Exercise goal | Look through the entries and report how many lines include the word "uomo". Give the number alone.

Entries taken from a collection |
##########

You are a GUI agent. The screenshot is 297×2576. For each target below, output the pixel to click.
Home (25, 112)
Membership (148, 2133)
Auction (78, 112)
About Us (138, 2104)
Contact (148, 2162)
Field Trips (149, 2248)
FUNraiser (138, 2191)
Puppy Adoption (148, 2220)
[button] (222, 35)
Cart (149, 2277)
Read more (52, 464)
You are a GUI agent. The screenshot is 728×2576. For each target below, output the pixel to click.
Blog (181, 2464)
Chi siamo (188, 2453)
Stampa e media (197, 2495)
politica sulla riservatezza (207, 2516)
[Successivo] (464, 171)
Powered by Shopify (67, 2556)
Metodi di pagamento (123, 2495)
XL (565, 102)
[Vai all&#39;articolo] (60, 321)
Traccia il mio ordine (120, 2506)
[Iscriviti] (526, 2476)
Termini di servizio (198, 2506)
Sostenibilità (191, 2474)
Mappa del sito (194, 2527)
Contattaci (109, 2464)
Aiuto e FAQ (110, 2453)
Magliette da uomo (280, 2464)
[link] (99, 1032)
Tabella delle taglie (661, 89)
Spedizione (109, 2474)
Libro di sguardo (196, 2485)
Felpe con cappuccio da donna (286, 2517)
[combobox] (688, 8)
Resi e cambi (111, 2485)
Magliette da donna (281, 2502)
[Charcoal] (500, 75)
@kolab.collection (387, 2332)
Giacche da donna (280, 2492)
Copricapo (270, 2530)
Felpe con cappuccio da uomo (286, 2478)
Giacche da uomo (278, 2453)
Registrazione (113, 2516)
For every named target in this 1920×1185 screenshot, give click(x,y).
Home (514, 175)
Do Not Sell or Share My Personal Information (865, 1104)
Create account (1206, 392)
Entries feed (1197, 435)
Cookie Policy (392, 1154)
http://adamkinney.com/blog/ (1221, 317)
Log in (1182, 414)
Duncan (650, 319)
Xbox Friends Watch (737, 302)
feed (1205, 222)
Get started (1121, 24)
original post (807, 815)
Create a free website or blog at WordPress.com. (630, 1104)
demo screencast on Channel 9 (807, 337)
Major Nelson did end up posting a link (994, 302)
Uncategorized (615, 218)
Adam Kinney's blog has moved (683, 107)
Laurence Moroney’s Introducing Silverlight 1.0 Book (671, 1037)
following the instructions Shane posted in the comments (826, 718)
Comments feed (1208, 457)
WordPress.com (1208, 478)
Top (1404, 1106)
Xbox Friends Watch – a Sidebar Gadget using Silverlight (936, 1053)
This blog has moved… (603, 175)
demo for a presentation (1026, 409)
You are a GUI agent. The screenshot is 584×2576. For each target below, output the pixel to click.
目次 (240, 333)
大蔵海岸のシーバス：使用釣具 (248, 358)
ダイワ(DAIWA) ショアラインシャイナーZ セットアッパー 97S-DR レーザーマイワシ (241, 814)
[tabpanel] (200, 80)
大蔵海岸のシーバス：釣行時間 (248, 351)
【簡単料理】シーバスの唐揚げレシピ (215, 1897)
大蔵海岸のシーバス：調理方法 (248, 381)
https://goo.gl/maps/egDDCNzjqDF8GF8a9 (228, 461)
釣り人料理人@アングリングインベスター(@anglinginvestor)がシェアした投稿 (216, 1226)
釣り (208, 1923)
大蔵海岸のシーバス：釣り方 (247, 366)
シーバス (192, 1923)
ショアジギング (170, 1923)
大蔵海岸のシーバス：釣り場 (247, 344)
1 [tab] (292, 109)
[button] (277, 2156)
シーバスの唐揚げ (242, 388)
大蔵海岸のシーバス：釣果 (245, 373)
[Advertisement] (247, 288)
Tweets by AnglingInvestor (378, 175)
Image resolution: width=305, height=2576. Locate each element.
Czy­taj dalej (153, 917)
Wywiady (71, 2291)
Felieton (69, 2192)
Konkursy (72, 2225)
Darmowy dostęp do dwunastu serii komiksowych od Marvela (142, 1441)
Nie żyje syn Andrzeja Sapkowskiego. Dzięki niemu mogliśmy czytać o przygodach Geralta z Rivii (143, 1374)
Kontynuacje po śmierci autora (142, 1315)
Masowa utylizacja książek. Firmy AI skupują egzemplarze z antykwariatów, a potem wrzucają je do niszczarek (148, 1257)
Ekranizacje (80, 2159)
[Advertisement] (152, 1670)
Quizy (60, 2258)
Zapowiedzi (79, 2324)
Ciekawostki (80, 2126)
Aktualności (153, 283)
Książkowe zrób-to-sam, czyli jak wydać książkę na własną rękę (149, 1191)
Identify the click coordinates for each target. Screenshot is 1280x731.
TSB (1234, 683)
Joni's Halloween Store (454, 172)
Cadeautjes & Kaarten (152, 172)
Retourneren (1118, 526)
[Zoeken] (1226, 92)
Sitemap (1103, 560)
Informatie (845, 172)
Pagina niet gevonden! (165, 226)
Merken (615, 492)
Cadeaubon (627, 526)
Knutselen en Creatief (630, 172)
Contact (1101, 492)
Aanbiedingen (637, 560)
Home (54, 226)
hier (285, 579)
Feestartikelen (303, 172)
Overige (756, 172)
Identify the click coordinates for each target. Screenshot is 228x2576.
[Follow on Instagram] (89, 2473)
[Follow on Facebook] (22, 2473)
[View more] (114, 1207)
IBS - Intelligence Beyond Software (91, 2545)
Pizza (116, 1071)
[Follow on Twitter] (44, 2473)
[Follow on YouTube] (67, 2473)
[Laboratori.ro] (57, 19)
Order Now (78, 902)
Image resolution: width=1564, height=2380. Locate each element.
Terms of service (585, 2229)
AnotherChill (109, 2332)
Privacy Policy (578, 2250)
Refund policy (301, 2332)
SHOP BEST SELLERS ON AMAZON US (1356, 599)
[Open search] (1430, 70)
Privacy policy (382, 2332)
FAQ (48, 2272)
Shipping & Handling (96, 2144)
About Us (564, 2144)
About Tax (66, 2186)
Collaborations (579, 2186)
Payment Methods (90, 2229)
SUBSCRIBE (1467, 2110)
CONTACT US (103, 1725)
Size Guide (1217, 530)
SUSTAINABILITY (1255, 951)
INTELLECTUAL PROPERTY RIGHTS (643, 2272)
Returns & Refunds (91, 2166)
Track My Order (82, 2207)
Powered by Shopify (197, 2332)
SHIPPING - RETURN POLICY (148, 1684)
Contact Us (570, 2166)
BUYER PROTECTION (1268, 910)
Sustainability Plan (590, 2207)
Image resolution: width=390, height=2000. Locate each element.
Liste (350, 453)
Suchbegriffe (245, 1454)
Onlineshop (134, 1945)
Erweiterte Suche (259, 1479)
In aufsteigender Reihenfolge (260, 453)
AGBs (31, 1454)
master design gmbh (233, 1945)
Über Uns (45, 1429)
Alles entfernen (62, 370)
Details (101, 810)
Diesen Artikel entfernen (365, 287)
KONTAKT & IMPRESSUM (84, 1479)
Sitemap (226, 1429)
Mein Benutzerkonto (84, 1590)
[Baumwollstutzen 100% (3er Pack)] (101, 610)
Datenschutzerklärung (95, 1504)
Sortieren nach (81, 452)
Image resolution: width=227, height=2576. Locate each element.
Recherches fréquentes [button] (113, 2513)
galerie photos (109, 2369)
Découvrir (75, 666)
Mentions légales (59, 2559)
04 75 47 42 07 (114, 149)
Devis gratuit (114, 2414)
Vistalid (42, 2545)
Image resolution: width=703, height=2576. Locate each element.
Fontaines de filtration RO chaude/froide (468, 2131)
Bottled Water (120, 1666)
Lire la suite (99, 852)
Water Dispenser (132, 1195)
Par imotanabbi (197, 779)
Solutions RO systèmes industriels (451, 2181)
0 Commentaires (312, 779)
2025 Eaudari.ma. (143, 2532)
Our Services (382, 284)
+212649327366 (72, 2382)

##########

Reply | 3